PROBLEM STATEMENT: Summarize the article on Gordon Brown's package for pensioners in three sentences.

SOURCE DOCUMENT:
Gordon Brown also saidthe elderly would no longer have their pensions reduced by hospital charges if they stayed in hospital for more than a year.

Mr Brown's attempts to match the Tories in appealing to pensioners reflect the importance of the "grey vote". The elderly are more likely to vote in the election than the young.

There will again be a £200 winter fuel allowance, rising to £300 for the over-80s.

At the same time the pension credit will be increased by 13 per cent over the next three years to ensure a minimum pensioner income of £119 a week by March 2008. The basic state pension for the next year will be £82.05 for a single person and £131.21 for a couple, while the guaranteed minimum incomes will be £109.45 and £167.05 respectively.

The pre-Budget report last year promised a £50 discount on council tax. The decision to pay a £200 discount will cost £800m a year and the free bus passes will cost a further £400m. The Lyons report on reforming the council tax, to be published after the election, will also promise further reductions for poorer pensioners, by linking council tax more to the ability to pay.

However, the gloss quickly came off the Chancellor's package for pensioners when it was discovered in the small print of the Treasury documents that the bus passes would be free only for off-peak travel.

One Labour MP said: "They already have free off-peak travel in Nottingham for pensioners and they are known as the 'twirlies' - because they are constantly being told they are 'too early' to travel free."

Pensioners' groups lined up to accuse the Chancellor of handing out means-tested election gimmicks without offering a big rise in the state pension. Yesterday local authorities started sending out council tax bills of up to £2,000 which will dwarf the discounts.

Michael Howard, the Conservative leader, said the Chancellor had failed to match the Tory pledge to cut pensioners' council tax bills by up to £500. David Willetts, the shadow Pensions Secretary, said: "Gordon Brown failed to say that this help is only for one year. It is only paid in 2005-06, which just happens to be election year."

DATA TO EXAMINE:
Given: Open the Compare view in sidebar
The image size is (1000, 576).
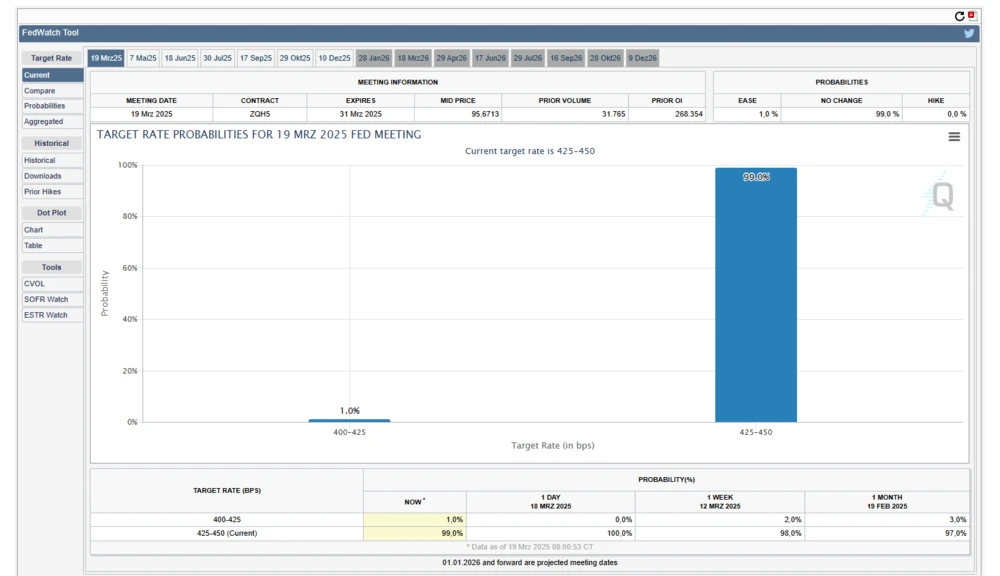Looking at the screenshot, I should pos(40,91).
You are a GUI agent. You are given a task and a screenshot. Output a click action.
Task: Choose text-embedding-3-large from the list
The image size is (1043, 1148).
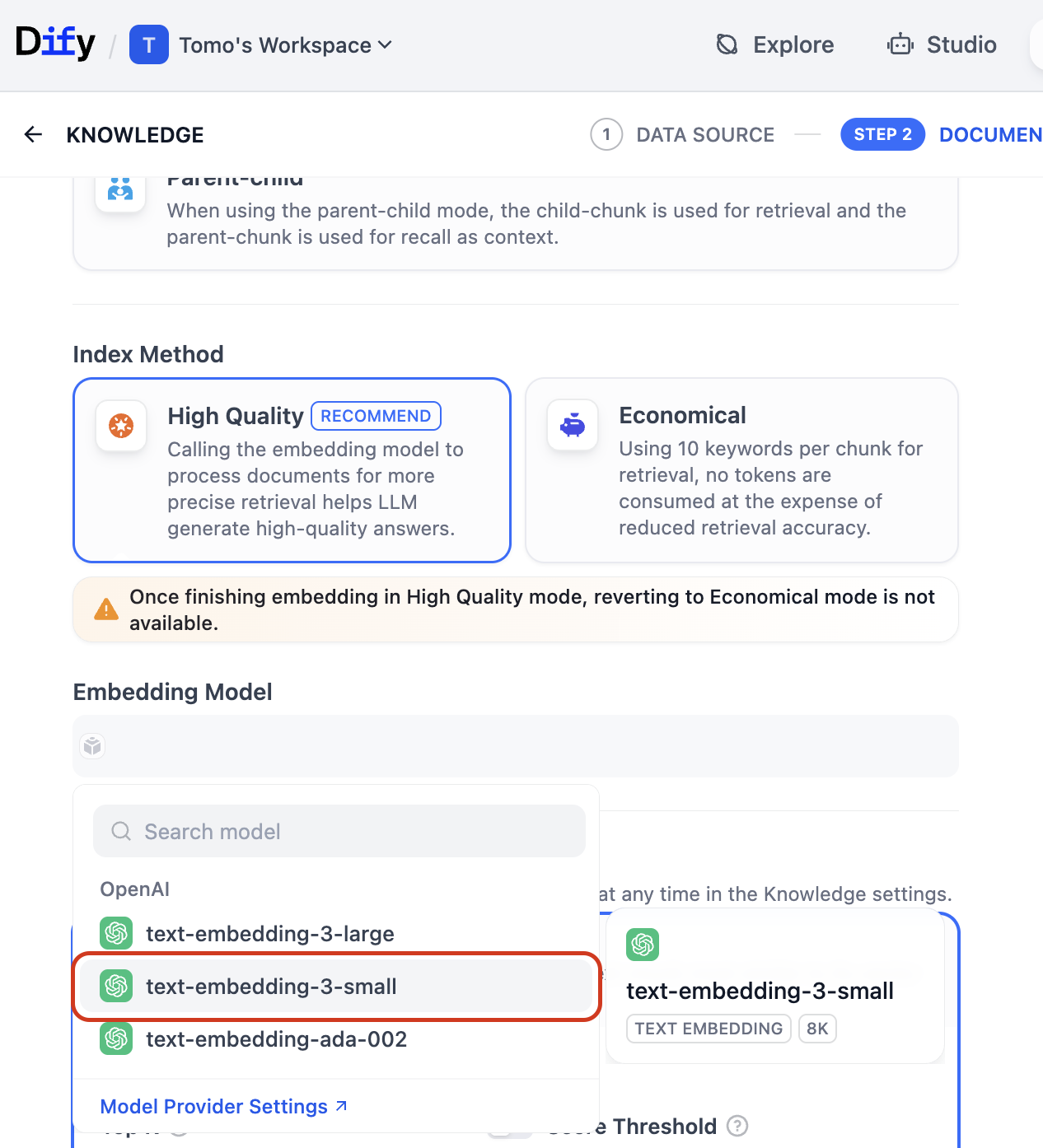pos(270,934)
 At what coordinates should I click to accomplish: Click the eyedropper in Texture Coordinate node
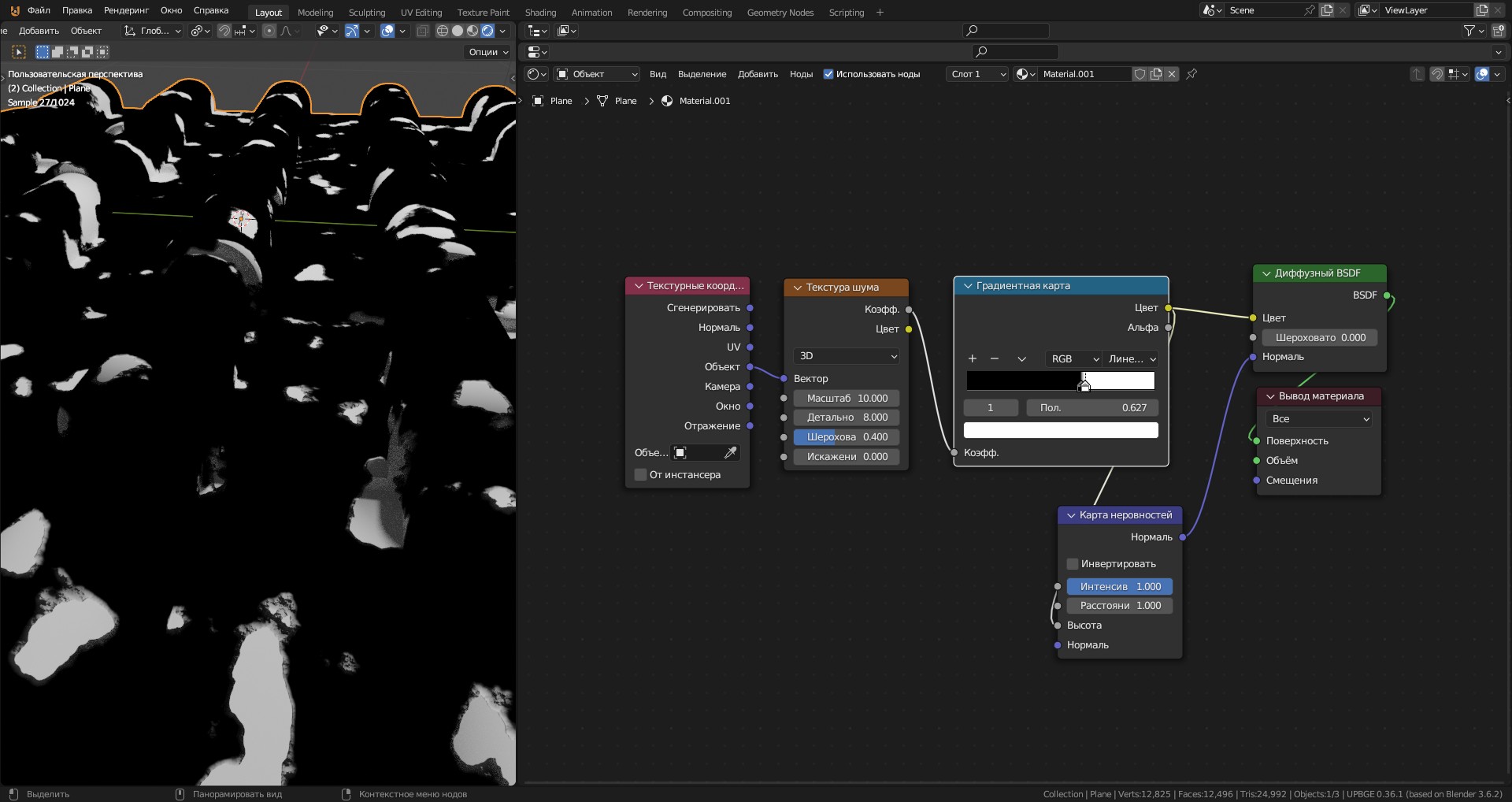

YOUR RESPONSE: Gordon Brown, trying to match the Tories for the "grey vote," announced a £200 winter fuel allowance (£300 for the over-80s), a 13 per cent rise in pension credit over three years, a £200 council tax discount and free bus passes. The package lost its gloss when the Treasury documents showed the bus passes would be free only for off-peak travel, and pensioners' groups accused him of means-tested election gimmicks without a big rise in the state pension. Conservatives said he had failed to match their pledge to cut pensioners' council tax bills by up to £500 and that the help is paid only in 2005-06, the election year.